The clinical implications of transfusing RBCs containing cytokines/chemokines to critically-ill patients have not been clarified¹¹³. It might be that the cytokine content of transfused RBCs may fuel the systemic inflammatory reaction in conditions of trauma and infection, and simulate non-haemolytic transfusion reactions. Investigations have confirmed that stored RBC transfusions seem to up-regulate proinflammatory gene expression in the leucocytes of the transfusion recipient¹¹⁴. Moreover, McFaul et al.¹¹⁵ observed an in vivo inflammatory effect of transfusion with an increasingly proinflammatory RBC function of storage.

Numerous studies have evaluated a wide variety of photosensitisers and alkylating agents as candidates for a pathogen inactivation process of RBC suspensions, but few with a focus on the inflammatory role of RBC. Consequently, future questions could probably investigate:

1. how this blood component differs from classical RBC components in use;

2. what are the benefits to the patients of possible pathogen inactivation processes to be used for RBC suspensions;

3. whether there a reduction in acute transfusion reactions in patients receiving future pathogen-reduced RBC (febrile non-haemolytic and/or allergic transfusion reactions, TRALI).

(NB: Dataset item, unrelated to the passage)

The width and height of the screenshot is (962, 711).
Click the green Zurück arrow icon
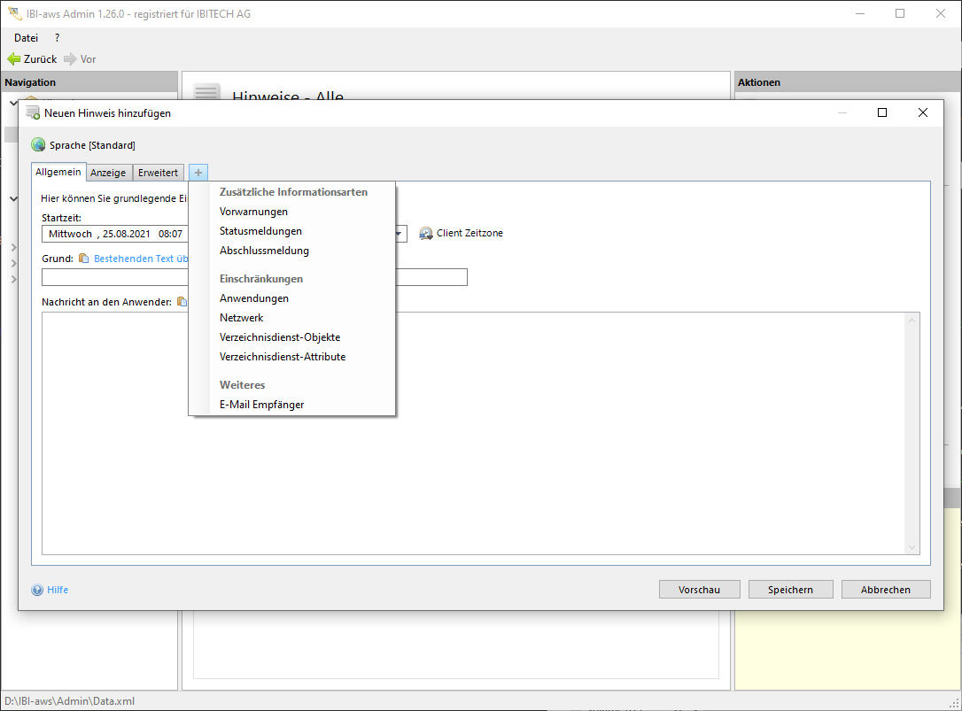click(x=13, y=59)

Future animal and clinical studies could probably increase knowledge of the effect of RBC storage on post-transfusion outcomes and TRALI, with a specific focus on the inflammatory soluble markers observed in TRIM. Moreover, knowledge of TRIM could help answer questions concerning a possible difference between fresh and old blood, and, more interestingly, the medical effects of transfusing stored RBCs. As elegantly defined in animal models by James C. Zimring¹⁶, the question now is to understand the “induction of cytokine storm” on RBCs during storage, and the potential promotion of acute transfusion reactions.